Le déclic a lieu en avril 2012, lors d’un dîner avec Jean Todt en marge du Grand Prix de Bahreïn. Banco : en août de la même année, la FIA vend les droits commerciaux du championnat 100 % électrique à un ­consortium d’investisseurs internationaux, Formula E Holdings (FEH), emmené par Agag. « J’ai cru au potentiel commercial, principalement en écoutant différents sponsors, qui étaient prêts à s’engager dans le sport automobile, mais de moins en moins enthousiastes envers la F1, pour des questions environnementales. Pour moi en tout cas, la Formule E est un projet de long terme », explique l’homme d’affaires aujourd’hui âgé de quarante-trois ans ( voir son interview complète).

Pas question, bien évidemment, de brasser pour l’instant autant d’argent que dans la discipline reine : « La formule 1 génère 1.500 millions d’euros de droits commerciaux par an ; si Alejandro fait 5 % de ça, ce sera le plus heureux des hommes », sourit un proche. Au total, une saison de « FE » demande un budget de près de 40 millions d’euros tout compris, couvert en majorité par les sponsors (Qualcomm, DHL, TAG Heuer, Michelin et d’autres qui ne sont pas encore dévoilés). Quant au budget de fonctionnement de chaque écurie, il reste dans des proportions sages : 3,5 à 4 millions par an, avant salaire des pilotes.
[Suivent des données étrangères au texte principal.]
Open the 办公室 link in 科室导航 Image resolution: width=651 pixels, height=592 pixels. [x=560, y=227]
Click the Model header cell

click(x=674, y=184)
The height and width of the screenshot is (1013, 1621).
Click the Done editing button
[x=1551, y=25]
Des montants équivalents au plateau de GP2.

Question vitesse, les Formule E seront limitées à 225 km/h maximum : un train de sénateur comparé à une formule 1 pouvant réaliser des pointes jusqu’à 365 km/h, suffisant néanmoins pour des circuits urbains

L’important, pour toutes les parties prenantes, est surtout d’inventer un format de course inédit et de drainer un nouveau public. « A l’heure où les centres-villes se ferment de plus en plus aux véhicules polluants, la propulsion électrique a une belle carte à jouer. Et en étant dans les métropoles, ces courses seront proches des gens, là où ils vivent, où ils font leur shopping », souligne Hervé Bodinier, patron de l’agence de marketing sportif Sponsorship 360 et responsable du sponsoring pour TAG Heuer, le chronométreur officiel de la compétition. Les rallyes WRC sont difficiles à filmer en pleine nature et les compétitions sur piste se tiennent souvent sur des circuits au diable Vauvert, comme Silverstone, « or là, ce sont les seules courses où le public pourra venir en métro », ajoute Frédéric Vasseur, chez Spark.
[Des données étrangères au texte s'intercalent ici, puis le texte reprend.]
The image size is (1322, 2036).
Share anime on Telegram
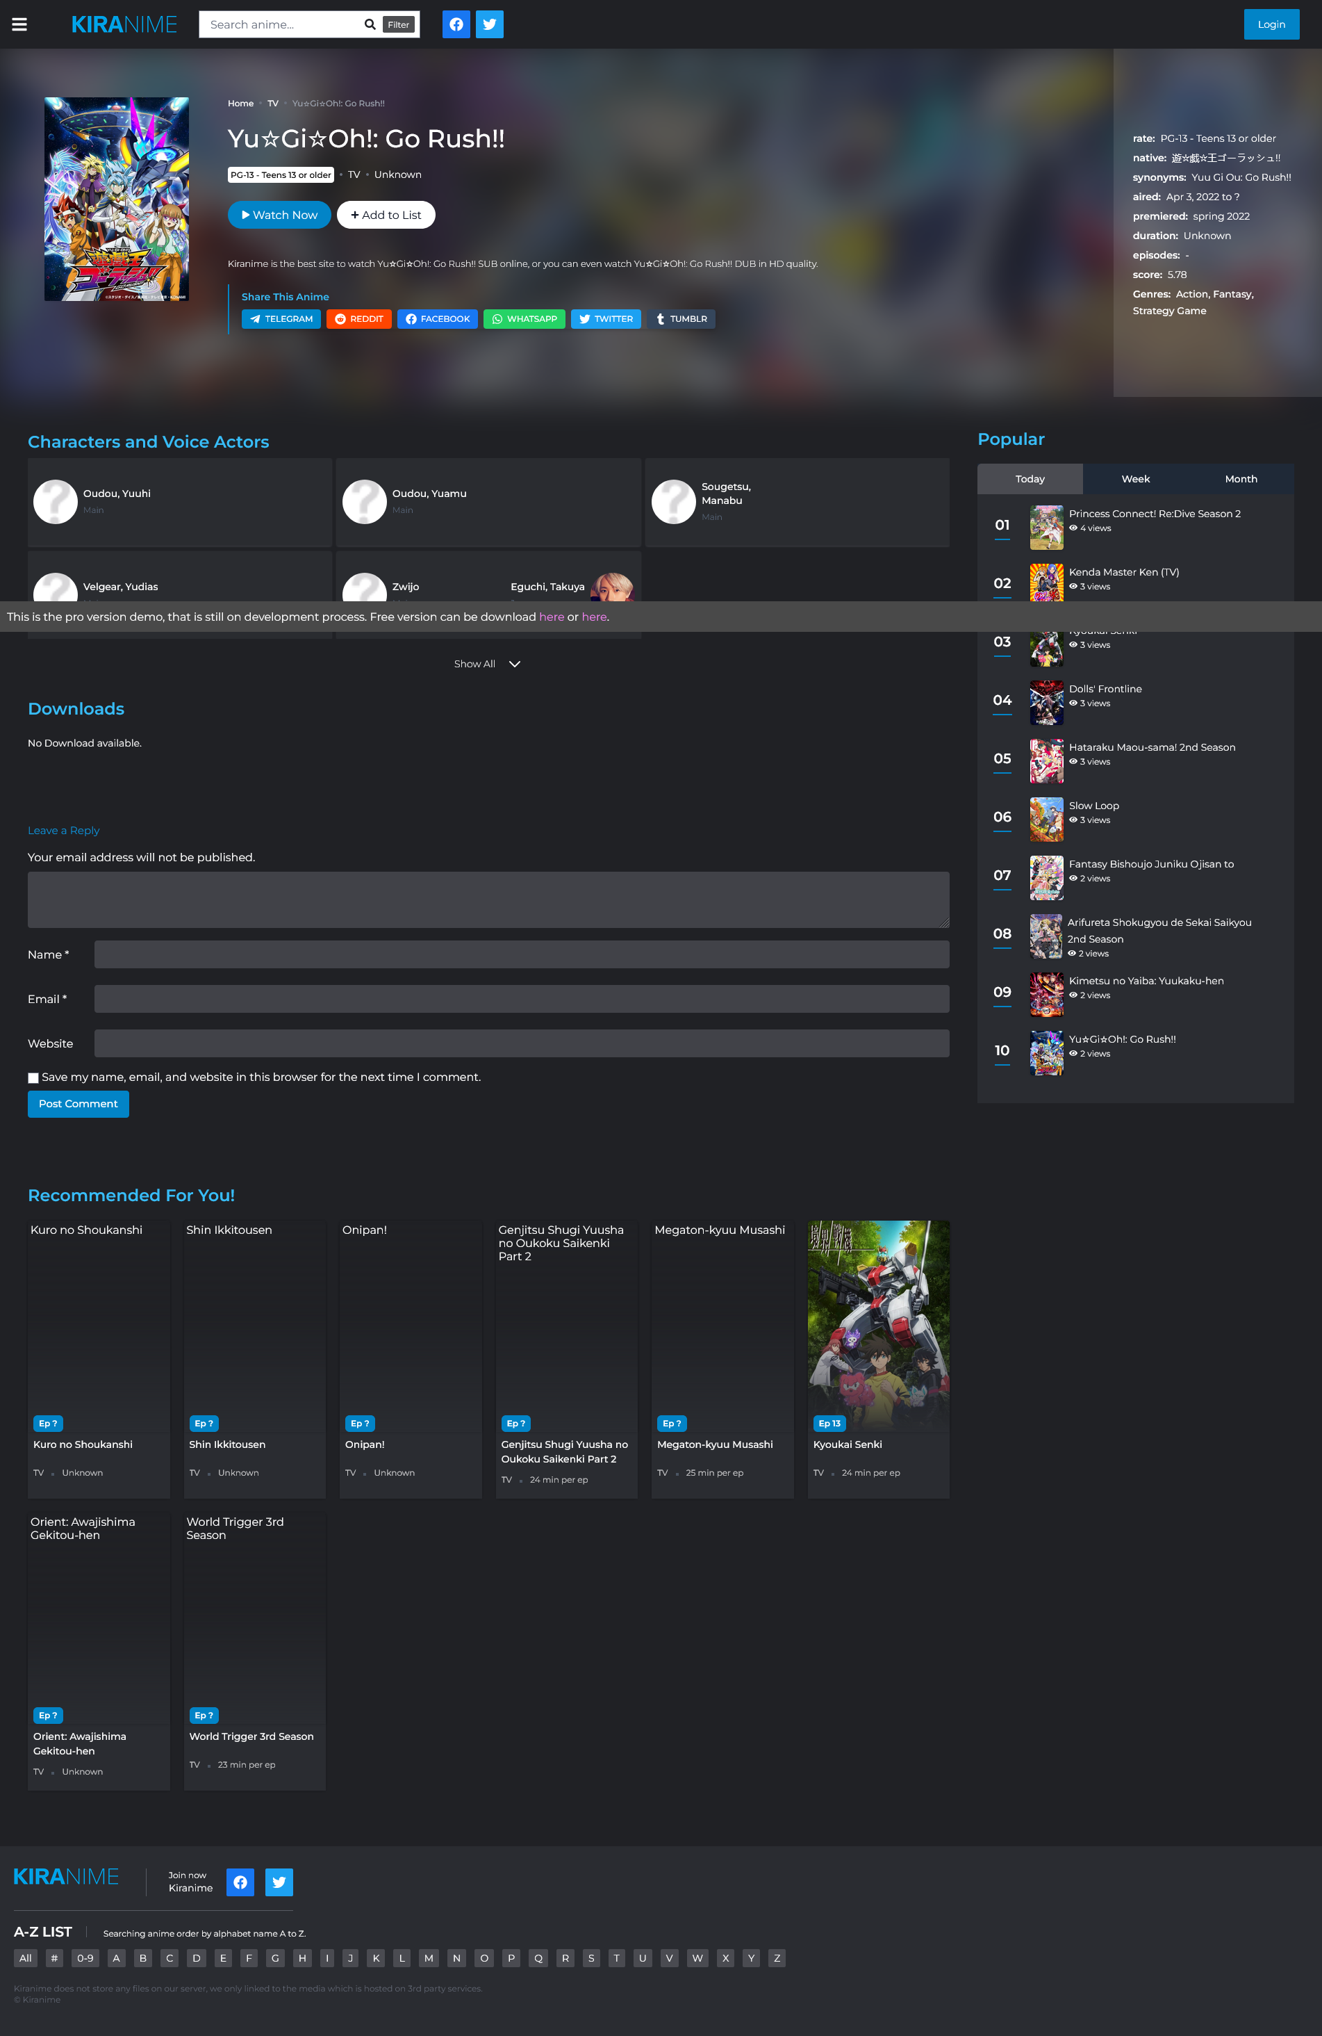(280, 319)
Pour ne pas trop perturber la circulation, chaque grand prix aura lieu sur une seule et même journée (qualifications, course). Des manches de kart électrique devraient égayer les temps morts et un concert d’une rock-star aura lieu après chaque épreuve, l’idée étant d’attirer un public jeune et familial. Côté médiatisation, le promoteur a signé un contrat avec l’américain Fox pour une diffusion dans 88 pays, et des discussions se poursuivent avec les chaînes pour d’autres audiences, dont la France ou la Chine.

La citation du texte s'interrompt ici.